Hello I want to make sure I understand what is being asked here,
If payments of $50$ are made every $3$ months from Sept.2 , 2015 to June 2 , 2020 inclusive, and I was asked what would the value ( I guess it means present value) be in these two situations.
1) $1$ year before the first payment at nominal $i^{(12)}=0.12$
2)$3$ months after final pay at nominal discount $d^{(2)}=0.06$ ,
First of all, when a question says payments are made every $3$ months from Sept.2 , 2015, does that imply the first payment is made on sept.2, 2015, or on dec.2, 2015?
Assuming the first,
I solved for $i^{(4)}/4$ to be $0.03$ would this be the intrest I want to use for (1)
So for (1) would I just want to use formulas for annuities due and discount by 4 ? here I get an answer of 225.28
for (2) I get 381.17 or If I want the PV then would be discounted to 540.5
I got these by converting the rates to more suitable one.
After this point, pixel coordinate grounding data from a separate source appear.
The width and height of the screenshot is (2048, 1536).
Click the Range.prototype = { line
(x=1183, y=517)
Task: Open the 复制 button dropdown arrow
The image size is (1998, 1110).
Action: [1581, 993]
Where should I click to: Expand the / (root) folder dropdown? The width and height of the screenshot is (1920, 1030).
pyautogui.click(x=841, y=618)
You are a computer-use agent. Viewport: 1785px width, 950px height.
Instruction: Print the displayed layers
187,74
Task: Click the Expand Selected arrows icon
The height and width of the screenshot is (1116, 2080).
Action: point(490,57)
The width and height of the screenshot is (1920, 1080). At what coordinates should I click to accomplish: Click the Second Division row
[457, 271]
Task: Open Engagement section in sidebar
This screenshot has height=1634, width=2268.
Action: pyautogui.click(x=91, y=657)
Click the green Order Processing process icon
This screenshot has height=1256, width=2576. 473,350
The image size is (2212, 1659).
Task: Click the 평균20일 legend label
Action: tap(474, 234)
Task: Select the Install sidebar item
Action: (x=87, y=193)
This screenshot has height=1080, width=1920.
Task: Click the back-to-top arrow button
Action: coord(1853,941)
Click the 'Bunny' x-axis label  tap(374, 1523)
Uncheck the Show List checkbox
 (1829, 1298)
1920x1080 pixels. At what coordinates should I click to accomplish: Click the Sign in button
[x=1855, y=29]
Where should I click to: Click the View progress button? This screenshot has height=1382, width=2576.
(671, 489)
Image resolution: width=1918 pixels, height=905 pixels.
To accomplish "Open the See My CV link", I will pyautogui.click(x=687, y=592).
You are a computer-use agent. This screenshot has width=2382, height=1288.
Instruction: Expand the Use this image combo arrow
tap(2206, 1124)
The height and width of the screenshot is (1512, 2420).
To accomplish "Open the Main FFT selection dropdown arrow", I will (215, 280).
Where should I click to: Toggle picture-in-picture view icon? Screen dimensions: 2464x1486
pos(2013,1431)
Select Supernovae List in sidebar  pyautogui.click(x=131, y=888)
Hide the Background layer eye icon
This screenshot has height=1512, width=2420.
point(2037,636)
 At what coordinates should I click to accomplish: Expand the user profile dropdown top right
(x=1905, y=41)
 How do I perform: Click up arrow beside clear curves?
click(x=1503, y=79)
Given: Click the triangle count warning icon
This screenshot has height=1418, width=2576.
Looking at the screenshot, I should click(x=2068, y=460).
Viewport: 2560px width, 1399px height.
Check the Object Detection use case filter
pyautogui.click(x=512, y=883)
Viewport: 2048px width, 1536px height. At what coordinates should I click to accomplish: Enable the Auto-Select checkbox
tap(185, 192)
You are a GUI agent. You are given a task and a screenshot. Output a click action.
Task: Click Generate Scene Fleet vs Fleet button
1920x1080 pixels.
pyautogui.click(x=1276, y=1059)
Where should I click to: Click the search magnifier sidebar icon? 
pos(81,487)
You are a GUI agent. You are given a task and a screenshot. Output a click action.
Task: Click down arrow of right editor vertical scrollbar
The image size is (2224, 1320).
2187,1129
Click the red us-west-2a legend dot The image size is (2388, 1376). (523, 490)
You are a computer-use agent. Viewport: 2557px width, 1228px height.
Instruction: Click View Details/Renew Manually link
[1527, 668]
Can anyone please help me confirm or deny ?
How did I solve it?
I used
$$(1/1+0.03)^{4}50\frac{a_{19,0.03}}{a_{3_0.03}}$$
and for the second part, with $i=0.0153$ , I am not sure I converted this right that is one thing I am not very confident about
$$(1+i)50\frac{s_{19,0.0153}}{a_{3,0.0153}}$$
Explanation of the notations:
$a_{n,i}$ This refers to the present value of an annuity immediate, ie one that has payments at the end of every period for n periods with intrest i ,
it is equal to $$\frac{1-v^{n}}{i}$$ where $v=\frac{1}{1+i}$
$s_{n,i}$ refers to the accumulated value of annuity immediate and is equal to
$$\frac{(1+i)^{n}-1}{i}$$
I am looking to see if anyone can help me to see if it is correct or not, or if I am doing something wrong? Can really no one even tell me if I am on right track or not? Please? Or can atleast anyone tell me what more I can even do to get some help?